I’m going to put it out there in black and white; I had what would be classed as a mental health problem. I had a mental health problem. I am recovering and living with a mental health problem and that is ok to be honest about. I know some people feel that because of my profession I should perhaps keep this a secret. It is not something I would drop into conversation at work particularly with patients because it would be completely unprofessional and inappropriate. I am aware however, that anything publicly posted on the internet has the potential to be read by anyone and that once I press ‘publish’ it is fair game for anyone.

I would like to think I have a fairly realistic view of the world. I am not overly pessimistic and think the whole world is going to hell but at the same time I do not think it is place purely filled with good. I feel there are lots of changes that could be made, too many changes for one person to tackle all at once so you pick the battles that have meaning to you. I am not out to try and change the world for everyone. I would love to think that I could change the world for individuals but I know this isn’t always possible for lots of reasons. Sometimes you can’t change things, but that doesn’t mean you should abandon your ideas, sometimes standing by them is enough.

I would be setting myself up to fail if I thought I could end mental health stigma, I might encounter disappointment if I try and change attitudes and don’t, but I don’t have to stand for it.
I have no shame in saying I suffered post natal depression and post natal PTSD. I have no shame in saying I’m still recovering. It makes no one a lesser parent (because dads can get this too ya know) because their mental health was impacted due to pregnancy or childbirth.
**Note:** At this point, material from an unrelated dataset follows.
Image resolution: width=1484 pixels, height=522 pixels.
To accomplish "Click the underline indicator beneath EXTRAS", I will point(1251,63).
It makes no one a lesser human being because sometimes their mental health suffers the same as their physical health does at different points in their life.
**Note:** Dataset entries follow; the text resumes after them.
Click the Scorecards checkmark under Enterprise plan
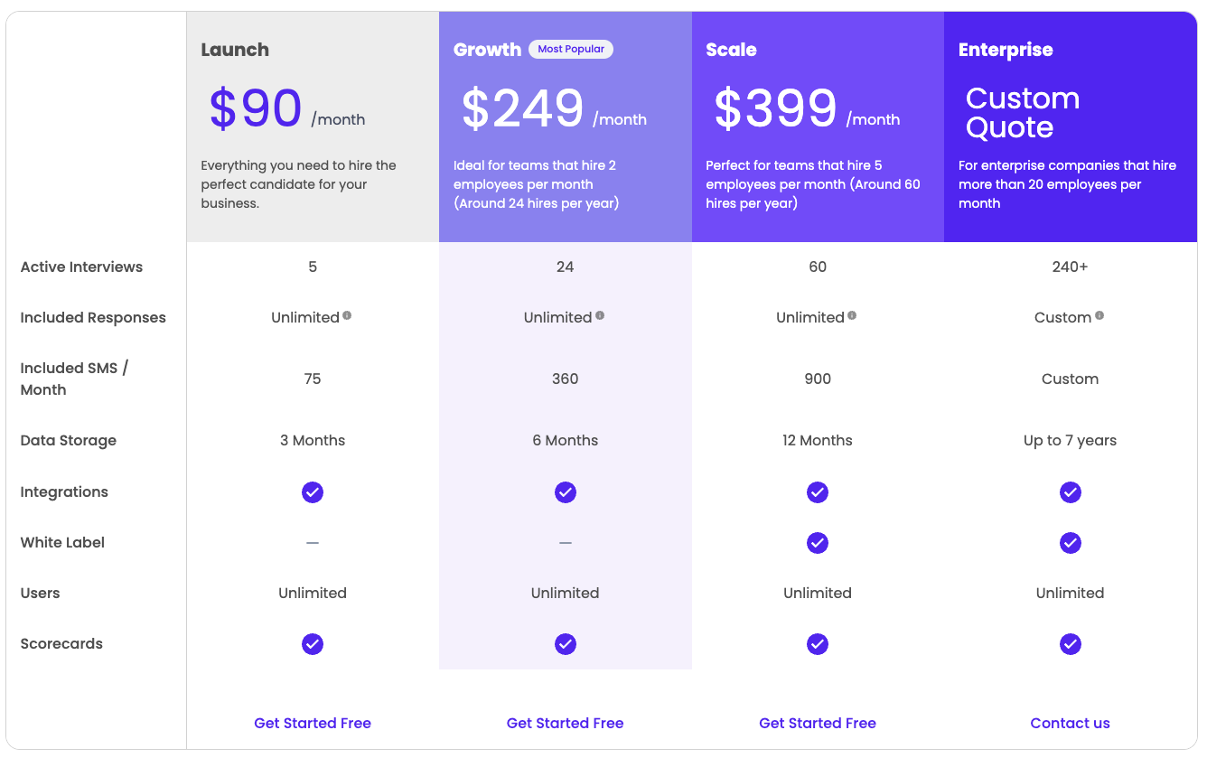 click(x=1071, y=644)
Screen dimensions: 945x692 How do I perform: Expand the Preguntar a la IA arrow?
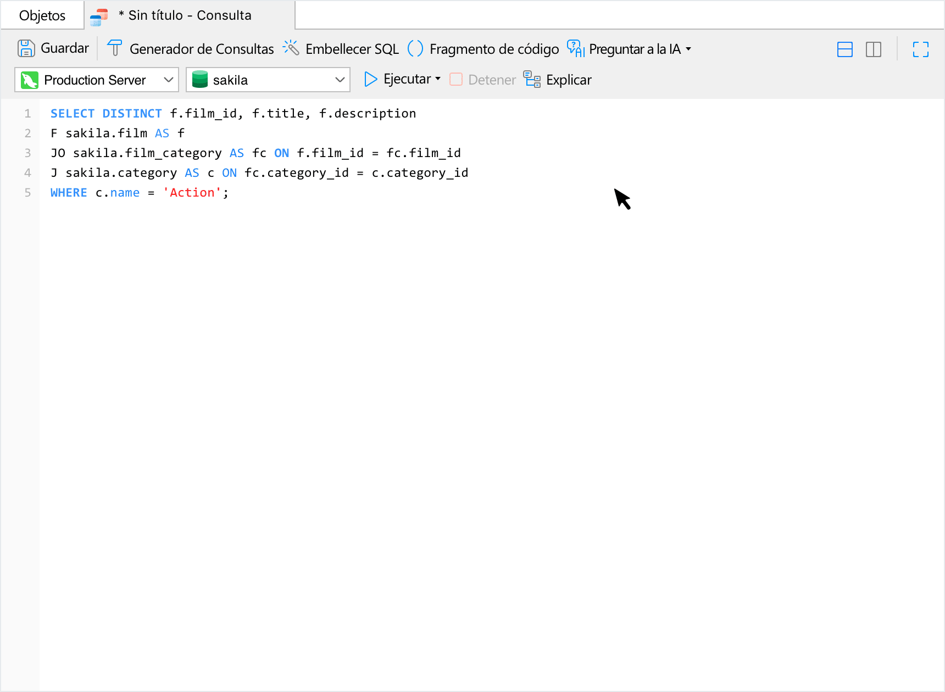pyautogui.click(x=688, y=49)
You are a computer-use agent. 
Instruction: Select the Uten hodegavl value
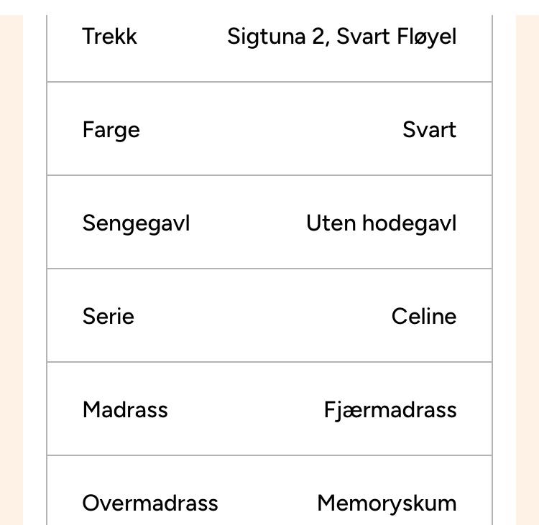[381, 224]
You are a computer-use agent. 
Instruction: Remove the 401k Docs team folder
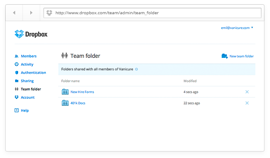(x=247, y=103)

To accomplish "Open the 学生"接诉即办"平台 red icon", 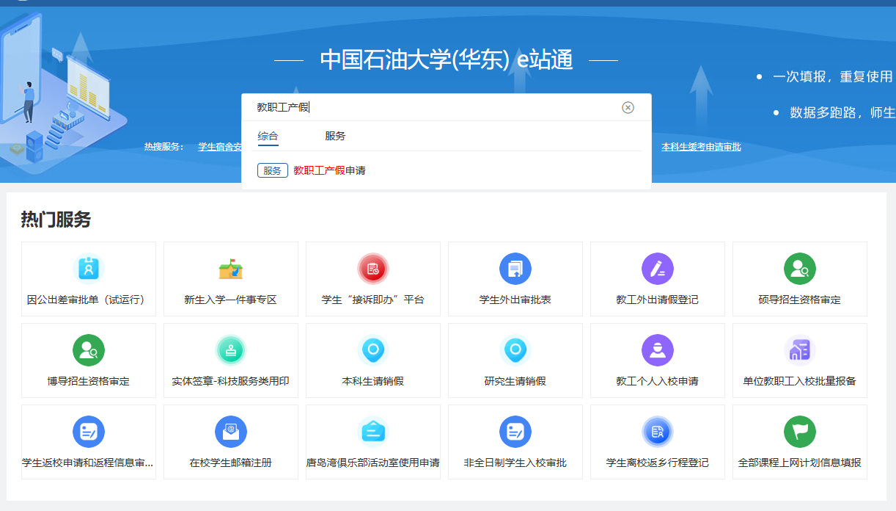I will [x=373, y=269].
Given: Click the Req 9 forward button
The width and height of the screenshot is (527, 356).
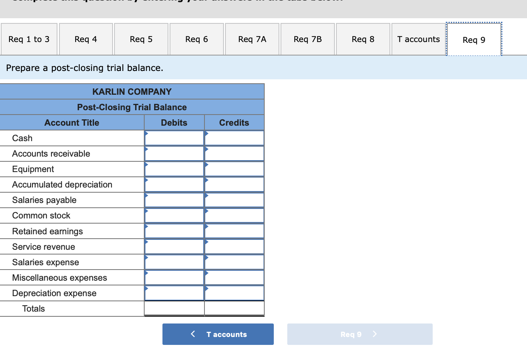Looking at the screenshot, I should [359, 334].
Parenting is so full of joy. But it is also filled full of fear, tears (yours and theirs) poop, sick, screaming, sleeplessness and sometimes sadness. It’s also accompanied to varying degrees by this sneaky bastard called Doubt. Doubt is so quiet you don’t even hear it come in and sit next to you; you think it’s your thoughts you’re but it’s that git next to you whispering.
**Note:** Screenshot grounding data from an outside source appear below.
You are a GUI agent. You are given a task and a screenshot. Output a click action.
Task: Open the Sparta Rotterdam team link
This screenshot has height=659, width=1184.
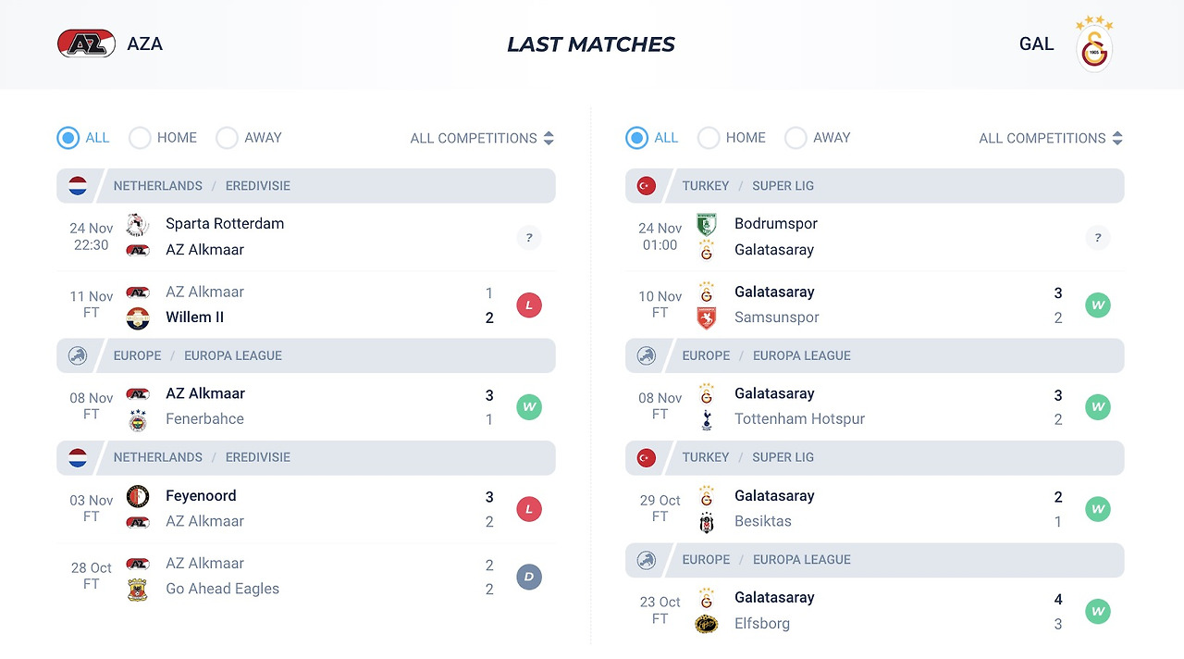225,223
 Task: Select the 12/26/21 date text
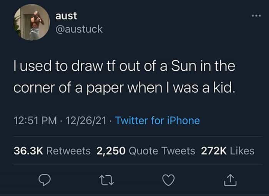86,121
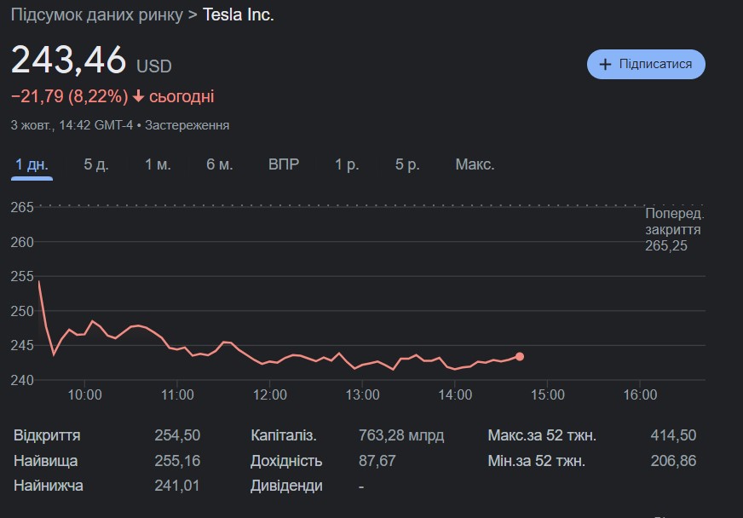Click the plus icon on Підписатися button
This screenshot has width=743, height=518.
tap(606, 65)
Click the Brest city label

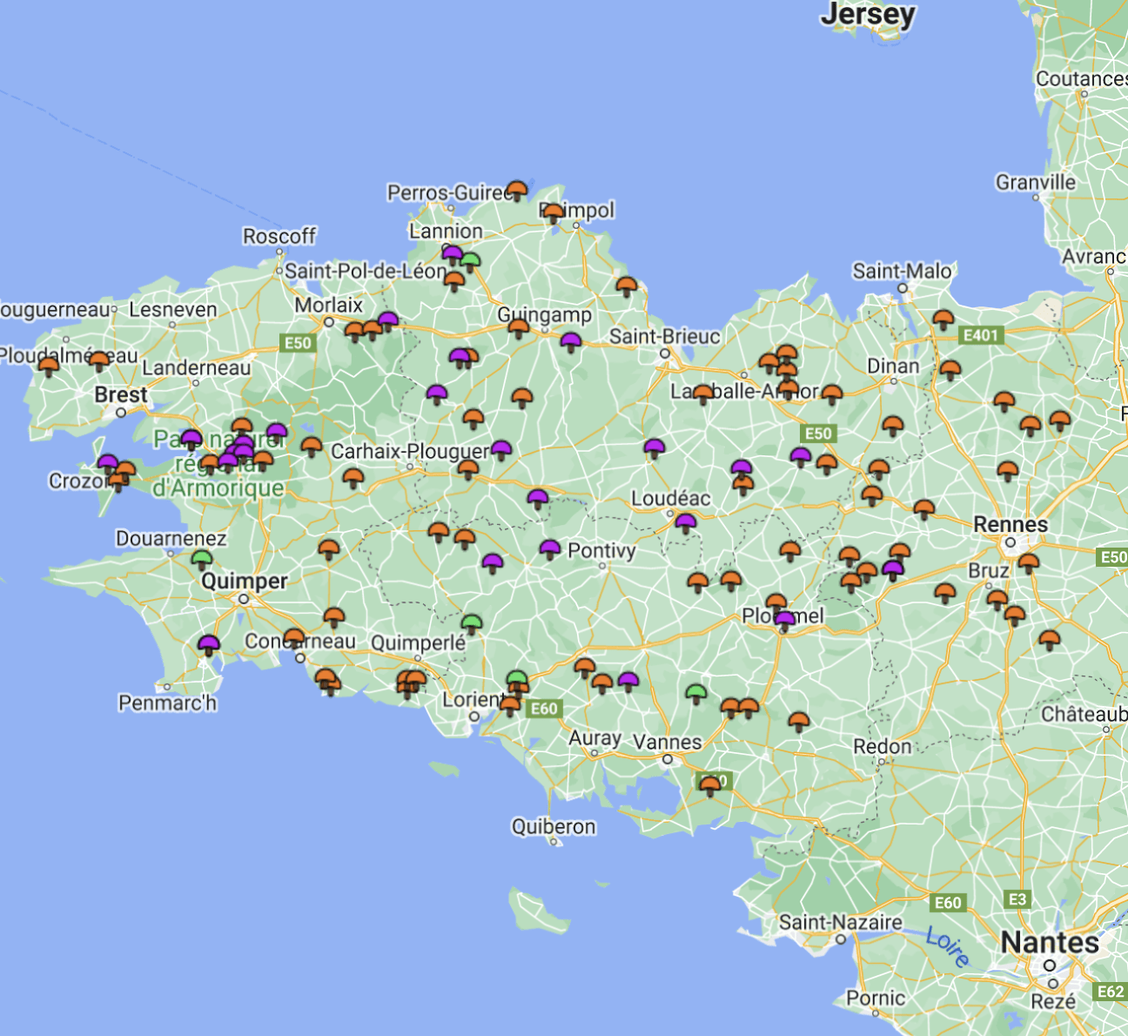(x=121, y=394)
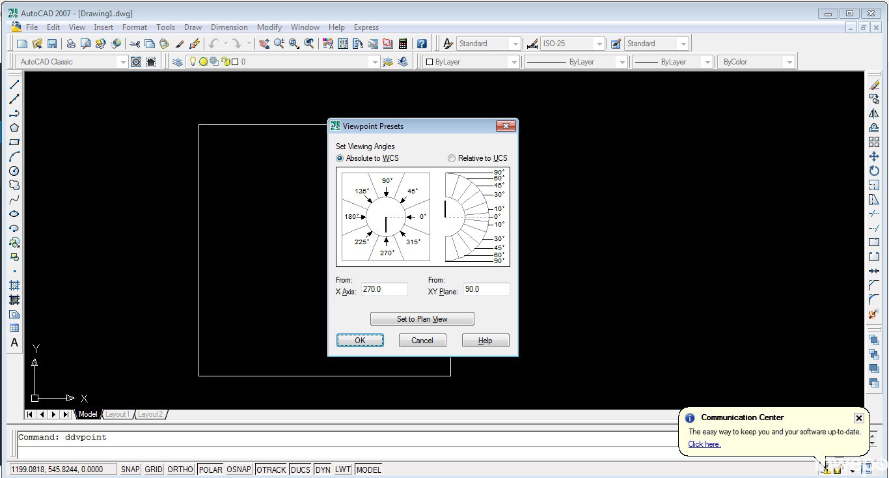Expand the AutoCAD Classic workspace dropdown

122,62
Doubt needs a punch in the face.

 It has been one of the biggest things to hold me back in speaking to others about how I was truly feeling. It is the thing that tells you that you are a much worse parent then your friends ever realise. It can really make you feel like no other parent is as bad as you no matter what they say.

Doubt lies.

 Doubt will tell you that you shouldn’t be annoyed at having to feed your toddler yogurt as 2am because she hasn’t eaten all friggin day and now wants food. It tells you that you shouldn’t be muttering ‘for fuck sake’ under your breath because your small person has just tipped a bottle of water over themselves and require a change for the third time that day. It tells you that you should be enjoying every moment of being a parent and if you don’t you are a monster.

Getting to help a little person grow and find their way in the world is one of the most privileged positions to be in (in my opinion anyhoo) but that doesn’t mean it’s easy. Doesn’t mean it is horrendous either. I don’t want to say that everyone’s experience of parenting is normal because that isn’t true; things are much more complicated than that. I would say that muttering ‘for fuck sake’, feeling irritated at your child and celebrating ‘you time’ does not make you a monster. It makes you human.

Now go punch Doubt in the face and eat some cake because you're doing great.